We waited, for this was the holiest moment of the hunt, the point when the prey recognizes and accepts her destiny. After a time, the woman’s sobs ceased. She raised her head and straightened her back.

Slowly, steadily she walked downhill.

***

She knew what to do.

Larls retreated into their burrows at the sight of her, gleaming eyes dissolving into darkness. Magda ignored them. Numb and aching, weary to death, she walked to the sacrifice rock. It had to be this way.

Magda opened her coat, unstrapped her baby. She wrapped him deep in the furs and laid the bundle down to one side of the rock.
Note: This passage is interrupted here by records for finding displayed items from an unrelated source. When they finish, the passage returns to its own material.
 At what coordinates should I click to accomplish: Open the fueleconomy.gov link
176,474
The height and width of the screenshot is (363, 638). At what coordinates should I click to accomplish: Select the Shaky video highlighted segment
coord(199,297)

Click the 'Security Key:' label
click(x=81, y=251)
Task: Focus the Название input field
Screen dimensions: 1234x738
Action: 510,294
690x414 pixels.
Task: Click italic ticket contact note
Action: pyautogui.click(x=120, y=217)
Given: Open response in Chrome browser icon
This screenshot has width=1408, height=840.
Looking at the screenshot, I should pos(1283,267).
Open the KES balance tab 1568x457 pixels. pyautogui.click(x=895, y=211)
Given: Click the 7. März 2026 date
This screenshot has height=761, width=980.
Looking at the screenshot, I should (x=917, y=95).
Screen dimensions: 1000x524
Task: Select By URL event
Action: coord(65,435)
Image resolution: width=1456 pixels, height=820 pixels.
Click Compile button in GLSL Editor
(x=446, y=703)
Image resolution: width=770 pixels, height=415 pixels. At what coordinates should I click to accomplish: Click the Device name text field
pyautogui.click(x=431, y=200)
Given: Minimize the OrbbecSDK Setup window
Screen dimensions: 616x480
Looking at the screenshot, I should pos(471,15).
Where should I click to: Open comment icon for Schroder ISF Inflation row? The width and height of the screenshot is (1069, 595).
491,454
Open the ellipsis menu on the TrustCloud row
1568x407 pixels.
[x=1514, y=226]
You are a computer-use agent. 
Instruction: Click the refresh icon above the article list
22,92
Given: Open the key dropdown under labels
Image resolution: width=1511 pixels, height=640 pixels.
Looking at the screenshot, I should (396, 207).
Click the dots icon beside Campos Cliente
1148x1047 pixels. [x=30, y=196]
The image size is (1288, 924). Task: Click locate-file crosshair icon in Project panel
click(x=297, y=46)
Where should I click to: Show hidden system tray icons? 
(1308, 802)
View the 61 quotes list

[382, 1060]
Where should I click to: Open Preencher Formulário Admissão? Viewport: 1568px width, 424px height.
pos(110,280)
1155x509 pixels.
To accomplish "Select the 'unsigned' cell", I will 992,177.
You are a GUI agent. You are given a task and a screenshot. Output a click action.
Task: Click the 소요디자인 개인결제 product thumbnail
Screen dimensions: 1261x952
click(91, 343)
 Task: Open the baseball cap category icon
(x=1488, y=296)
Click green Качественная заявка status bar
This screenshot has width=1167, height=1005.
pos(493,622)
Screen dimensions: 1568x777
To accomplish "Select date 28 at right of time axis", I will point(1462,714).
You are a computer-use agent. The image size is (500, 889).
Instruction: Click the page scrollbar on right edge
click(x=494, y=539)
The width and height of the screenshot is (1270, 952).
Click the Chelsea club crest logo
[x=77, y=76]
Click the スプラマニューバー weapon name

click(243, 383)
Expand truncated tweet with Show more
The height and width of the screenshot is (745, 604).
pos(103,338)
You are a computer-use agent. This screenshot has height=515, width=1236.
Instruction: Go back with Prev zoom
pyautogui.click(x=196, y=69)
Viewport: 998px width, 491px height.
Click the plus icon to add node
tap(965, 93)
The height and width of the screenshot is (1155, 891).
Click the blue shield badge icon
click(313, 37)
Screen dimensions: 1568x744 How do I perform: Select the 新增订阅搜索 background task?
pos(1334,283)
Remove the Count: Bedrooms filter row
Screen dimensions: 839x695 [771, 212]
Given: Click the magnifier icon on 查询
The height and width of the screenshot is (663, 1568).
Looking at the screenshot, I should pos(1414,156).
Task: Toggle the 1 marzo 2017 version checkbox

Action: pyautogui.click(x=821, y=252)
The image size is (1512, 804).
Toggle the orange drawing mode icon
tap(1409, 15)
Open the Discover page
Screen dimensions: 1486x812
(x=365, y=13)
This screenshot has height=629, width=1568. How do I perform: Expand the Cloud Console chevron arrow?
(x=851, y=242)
Dizzily, she opened the bundle to kiss the top of his sweet head, and he made an angry sound. “Good for you, kid,” she said hoarsely. “Keep that attitude.” She was so tired.

She took off her sweaters, her vest, her blouse. The raw cold nipped at her flesh with teeth of ice. She stretched slightly, body aching with motion. God it felt good. She laid down the rifle. She knelt.

The rock was black with dried blood. She lay down flat, as she had earlier seen her larl do. The stone was cold, so cold it almost blanked out the pain. Her pursuers waited nearby, curious to see what she was doing; she could hear the soft panting noise of their breathing. One padded noiselessly to her side. She could smell the brute. It whined questioningly.

She licked the rock.

***

Once it was understood what the woman wanted, her sacrifice went quickly. I raised a paw, smashed her skull. Again I was youngest. Innocent, I bent to taste.

The neighbors were gathering, hammering at the door, climbing over one another to peer through the windows, making the walls bulge and breathe with their eagerness. I grunted and bellowed, and the clash of silver and clink of plates next door grew louder. Like peasant animals, my husband’s people tried to drown out the sound of my pain with toasts and drunken jokes.

Through the window I saw Tevin-the-Fool’s bonewhite skin gaunt on his skull, and behind him a slice of face—sharp nose, white cheeks—like a mask. The doors and walls pulsed with the weight of those outside. In the next room children fought and wrestled, and elders pulled at their long white beards, staring anxiously at the closed door.

The midwife shook her head, red lines running from the corners of her mouth down either side of her stern chin. Her eye sockets were shadowy pools of dust. “Now push!” she cried. “Don’t be a lazy sow!”

I groaned and arched my back. I shoved my head back and it grew smaller, eaten up by the pillows. The bedframe skewed as one leg slowly buckled under it. My husband glanced over his shoulder at me, an angry look, his fingers knotted behind his back.

All of Landfall shouted and hovered on the walls.

“Here it comes!” shrieked the midwife. She reached down to my bloody crotch, and eased out a tiny head, purple and angry, like a goblin.

And then all the walls glowed red and green and sprouted large flowers. The door turned orange and burst open, and the neighbors and crew flooded in. The ceiling billowed up, and aerialists tumbled through the rafters. A boy who had been hiding beneath the bed flew up laughing to where the ancient sky and stars shone through the roof.